/---

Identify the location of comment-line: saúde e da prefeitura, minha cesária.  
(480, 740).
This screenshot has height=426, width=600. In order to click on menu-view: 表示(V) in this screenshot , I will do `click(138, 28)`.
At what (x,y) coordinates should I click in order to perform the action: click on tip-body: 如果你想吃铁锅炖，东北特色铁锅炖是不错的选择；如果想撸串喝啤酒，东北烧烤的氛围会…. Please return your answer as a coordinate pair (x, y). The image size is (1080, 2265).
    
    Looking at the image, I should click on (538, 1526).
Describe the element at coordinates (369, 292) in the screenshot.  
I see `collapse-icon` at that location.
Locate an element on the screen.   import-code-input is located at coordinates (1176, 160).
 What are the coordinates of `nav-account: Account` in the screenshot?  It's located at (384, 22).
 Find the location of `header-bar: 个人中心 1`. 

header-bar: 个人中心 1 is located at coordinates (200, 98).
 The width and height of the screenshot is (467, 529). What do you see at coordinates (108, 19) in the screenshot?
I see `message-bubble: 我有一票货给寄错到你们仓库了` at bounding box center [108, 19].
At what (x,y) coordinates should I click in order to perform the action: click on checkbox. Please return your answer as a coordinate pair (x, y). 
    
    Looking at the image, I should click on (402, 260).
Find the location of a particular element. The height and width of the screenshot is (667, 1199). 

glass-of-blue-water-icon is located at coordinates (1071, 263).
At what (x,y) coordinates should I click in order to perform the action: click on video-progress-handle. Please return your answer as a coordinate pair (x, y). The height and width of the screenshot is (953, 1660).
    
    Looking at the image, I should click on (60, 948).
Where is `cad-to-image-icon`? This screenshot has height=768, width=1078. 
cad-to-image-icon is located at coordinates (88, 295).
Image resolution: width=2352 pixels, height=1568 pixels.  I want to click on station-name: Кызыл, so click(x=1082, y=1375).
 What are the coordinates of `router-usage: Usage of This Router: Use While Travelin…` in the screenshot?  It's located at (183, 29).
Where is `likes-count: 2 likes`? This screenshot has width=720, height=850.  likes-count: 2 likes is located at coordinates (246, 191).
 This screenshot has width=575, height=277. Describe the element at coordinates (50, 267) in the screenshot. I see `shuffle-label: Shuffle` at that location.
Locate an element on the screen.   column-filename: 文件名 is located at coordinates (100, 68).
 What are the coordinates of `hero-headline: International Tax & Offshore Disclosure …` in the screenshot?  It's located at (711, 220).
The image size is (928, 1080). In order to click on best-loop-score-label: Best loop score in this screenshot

\---

**What the task requires**
Pull out every line of the material above that contains the string "icon", matching case exactly.

**Task answer**
I see `collapse-icon` at that location.
glass-of-blue-water-icon is located at coordinates (1071, 263).
Where is `cad-to-image-icon`? This screenshot has height=768, width=1078. 
cad-to-image-icon is located at coordinates (88, 295).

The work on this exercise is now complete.